14 November 1995

WNUR Interview: Evan Parker

Saxophonist Evan Parker has been involved with free improvised music ever since its beginnings in the mid-to-late sixties and has had an incalculable influence both on the direction of that music as a whole and on how it is played on the instruments he has specialized in, the tenor and soprano saxophones. Early on, he was closely associated with Derek Bailey's Music Improvisation Co. and John Steven's Spontaneous Music Ensemble; since then, he has done much pioneering solo work, formed a working trio with Barry Guy and Paul Lytton, and continues to play in a wide variety of group contexts. The following interview was conducted by phone by Seth Tisue for WNUR Jazz on November 14, 1995, a few days before Parker's appearances at the FMP Festival in Chicago.

WNUR: Let's begin with some of your earliest music. Emanem has just issued a recording called Summer 1967 featuring you, John Stevens, and Peter Kowald. How did that recording come about?

Evan Parker: There's an institution here called the National Sound Archive, and there's a character who works there, Paul Wilson. He takes a very special interest in the history of the music and advised Martin Davidson of the existence of these tapes. So by negotiation with John Stevens' family and so on, it was arranged that Martin could issue those tapes. They were club dates and some studio recordings. I can't quite remember the circumstances, but they were never intended for release as records initially, when they were made.

WNUR: What were your thoughts when you heard the tapes for the first time in so many years?

[laughs] 25 years is a long time in free music! It sounds very different from the way I play today. I think it's a great document of John Stevens' originality. At that time he was already much more fully formed in his conception than I was. I was sort of struggling to keep up, and sometimes it's pretty obvious. Then again, that whole approach to playing was very new and untried at that time. In that sense we were pioneering, so that's how it was. It's a kind of historical document as much as, uh, great music, or however you would want to put it.

WNUR: It was the first time that British improvisors had worked with people from the continent, is that right?

It depends on how nitpicking you want to get about it. Actually John, Paul Rutherford, and Trevor Watts, and several other rather well known English jazz musicians had got their training by joining the Air Force, which was a pretty standard way for people to get some kind of musical education in those days. It didn't imply that you were terribly interested in airplanes or bombs or any of that stuff. But it did mean that you could learn to play an instrument, and it was an easier route for many people than trying to go to conservatory. When they were doing this they were based in Cologne, or somewhere near Cologne, for a long period, and during that time they met Manfred Schoof and Alex von Schlippenbach. So it wasn't actually the very first meeting between some of those characters. But then of course they were all that much younger and still struggling, trying to play straightahead modern jazz. So in the sense that we were all dealing with that freer approach, yes, it was certainly one of the first contacts, perhaps the first contact, when Peter came that summer. So it's a very pivotal moment that is documented there.

WNUR: In the last few years there have been a number of other reissues of early recordings of yours from the late sixties through the mid seventies. Do you think that that music has the same meaning now that it did then, or is the meaning of that music tied for you to the period in which it was recorded?

### [Exercise inputs]

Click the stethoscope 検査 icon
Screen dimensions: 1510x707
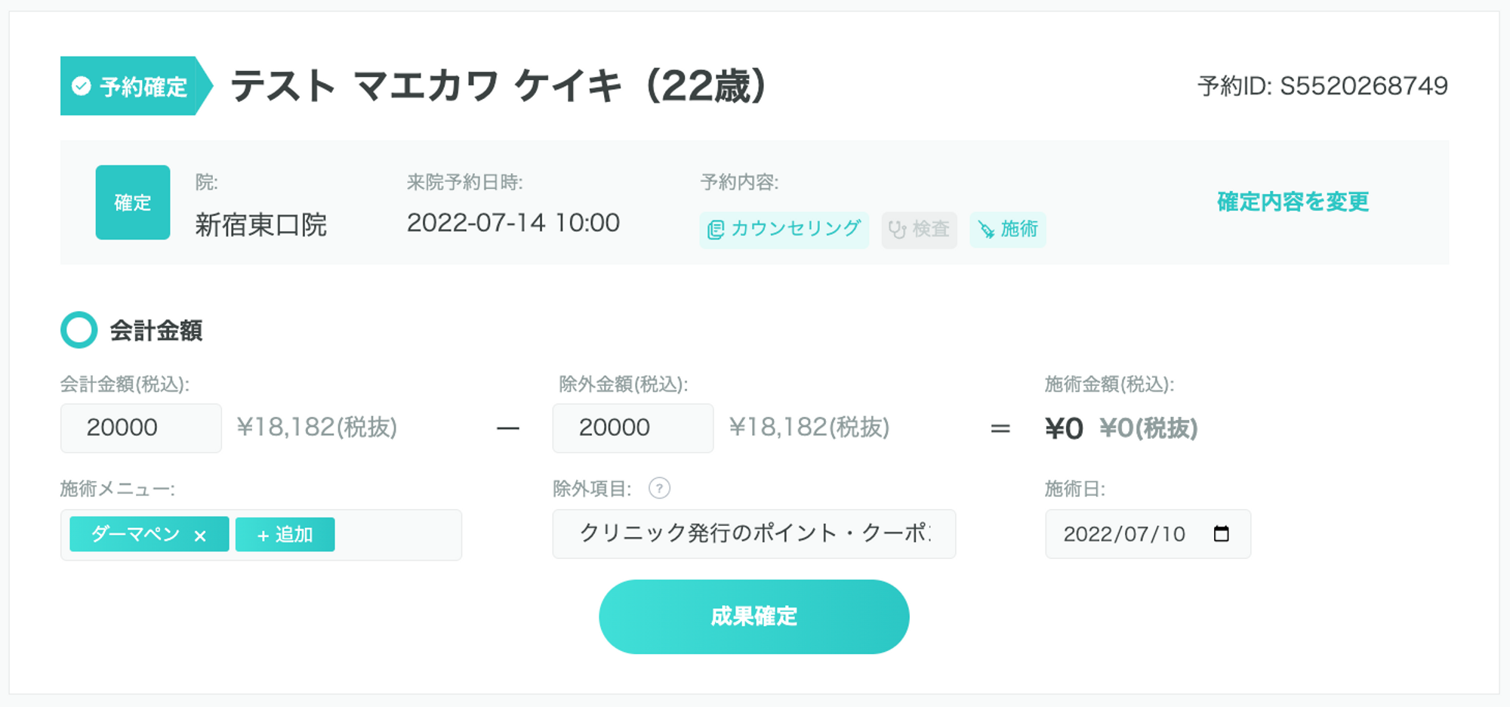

* * *

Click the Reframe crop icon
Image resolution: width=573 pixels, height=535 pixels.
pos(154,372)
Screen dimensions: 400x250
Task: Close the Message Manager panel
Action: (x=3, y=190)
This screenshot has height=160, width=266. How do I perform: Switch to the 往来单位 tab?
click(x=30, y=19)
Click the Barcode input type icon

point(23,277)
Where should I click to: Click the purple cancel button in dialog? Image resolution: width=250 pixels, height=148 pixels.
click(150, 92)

### [Stated task A]
Answer these questions using the Evan Parker interview.
(i) Who conducted the interview by phone?
(ii) Which person at the National Sound Archive told Martin Davidson about the tapes?
(iii) Near which city were the musicians based during their Air Force training?
### [Stated task B]
Edit the entries from the line containing "This screenshot has" through the line containing "click(150, 92)" by changing "purple" to "gray". Return only those lines.
The entries are unrelated to the interview.

### [Reply A]
(i) Seth Tisue
(ii) Paul Wilson
(iii) Cologne

### [Reply B]
This screenshot has height=160, width=266. How do I perform: Switch to the 往来单位 tab?
click(x=30, y=19)
Click the Barcode input type icon

point(23,277)
Where should I click to: Click the gray cancel button in dialog? Image resolution: width=250 pixels, height=148 pixels.
click(150, 92)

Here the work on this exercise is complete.